I don't understand why Hayden is trying to keep me at a distance because truthfully, it is pissing me off more than anything. I've felt like murdering him more than just one time, wanting to figure out where this is going between us. I know that he feels a lot towards me, but nothing is making sense when he is treating me like I'm gum on the bottom of his shoe.

Like he truly doesn't care about me.

Like he wants to do a lot more with me.

I have no idea what is going to come next, but I am trying to think about it. As we are finishing eating, our date will be coming to an end, and I wouldn't be able to do anything else about it. Just the notion is enough to make my stomach churn with nerves because I want him to be a lot closer to me. I want to make sure that he knows how much I need him and how I won't let anything stand in my way of achieving it.

Not even him.

"That was really nice." I finally speak up, hoping that I don't sound too nuts, "I had a wonderful time having dinner with you, Hayden, I do hope that we will get to do this again."
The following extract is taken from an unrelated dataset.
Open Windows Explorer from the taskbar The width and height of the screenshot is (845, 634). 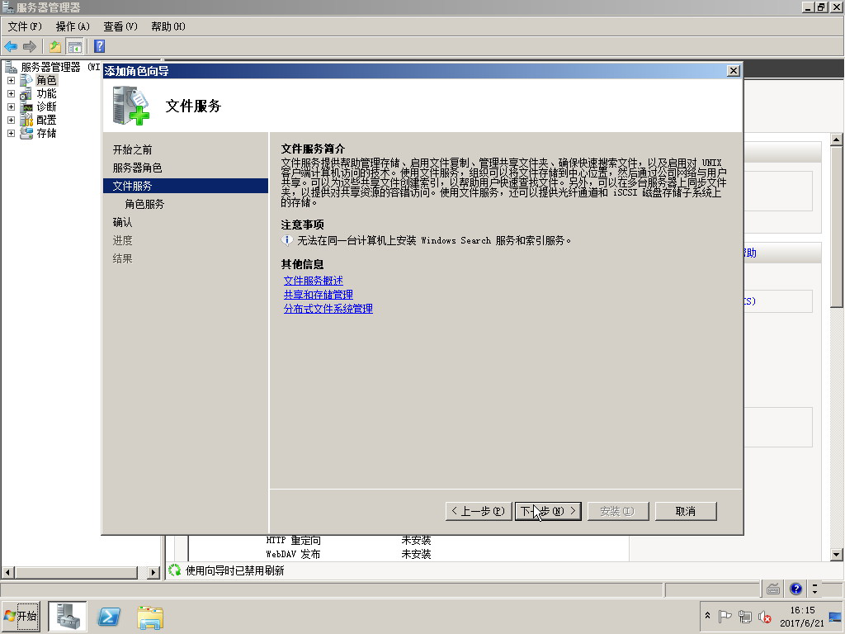[150, 616]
His lips curve into a beautiful smile as he extends his hand to me, "I will admit, it was a nice dinner, and I don't think that I can truly complain. I got to be here with a beautiful woman as well so that was even better. I just hope that you felt the same way that I did."

I don't know what to say to him right now because I want to give him my whole heart and I don't want anything else standing in my way. I have never felt this intensely about something in my entire life and I don't want it to end, that is the biggest thing. The gentleness of his smile and how he looks at me is enough to make me feel like there's a lot more that I can do.
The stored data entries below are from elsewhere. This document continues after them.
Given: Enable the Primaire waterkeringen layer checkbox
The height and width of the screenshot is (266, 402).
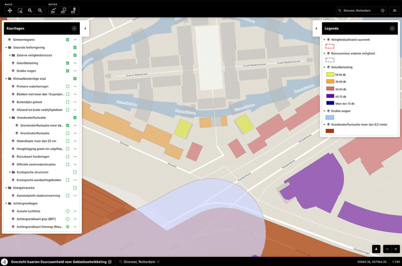Looking at the screenshot, I should coord(68,87).
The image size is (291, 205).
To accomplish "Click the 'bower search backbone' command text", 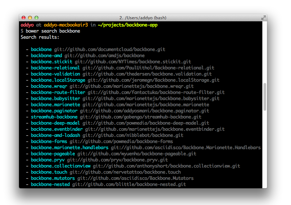I will [x=53, y=31].
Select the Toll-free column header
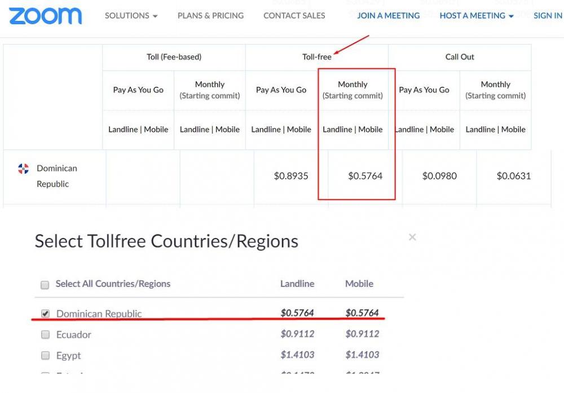The width and height of the screenshot is (564, 393). (x=316, y=57)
I couldn't be sure what might come from it, but I do know what I want and what I long for.

I'm not entirely certain if anything will come from it but I do know that I'm not going to give up so easily. I don't care what he says right now about it because I'm not going to be one to just give up already.

"Is everything alright?" I ask him softly as we are heading out of the restaurant, my wolf itching to come out and play, "do you want to go for a run?"

He turns to look at me, but I decide that I'm going to tease him a little bit now. I take off running towards the woods, hearing his low growl because no wolf can resist the chase. I'm hoping that I can get as far away from him as possible because it is the best way to make a wolf prime with need when they are chasing.

And I know he is feeling that towards me.

In a split second, I feel the pop as I shift, hitting the ground on all fours.

The ground is soft beneath me as I barrel through the forest, dodging and jumping over trees, not letting anything stop me. I know he is still after me but I'm just enjoying every part of it, kind of hoping that he would do a lot more, but I don't want to push it too much. I don't want to give him a chance to end up doing something crazy when he looks at me because I'm sure that it would end up making him go wild with lust.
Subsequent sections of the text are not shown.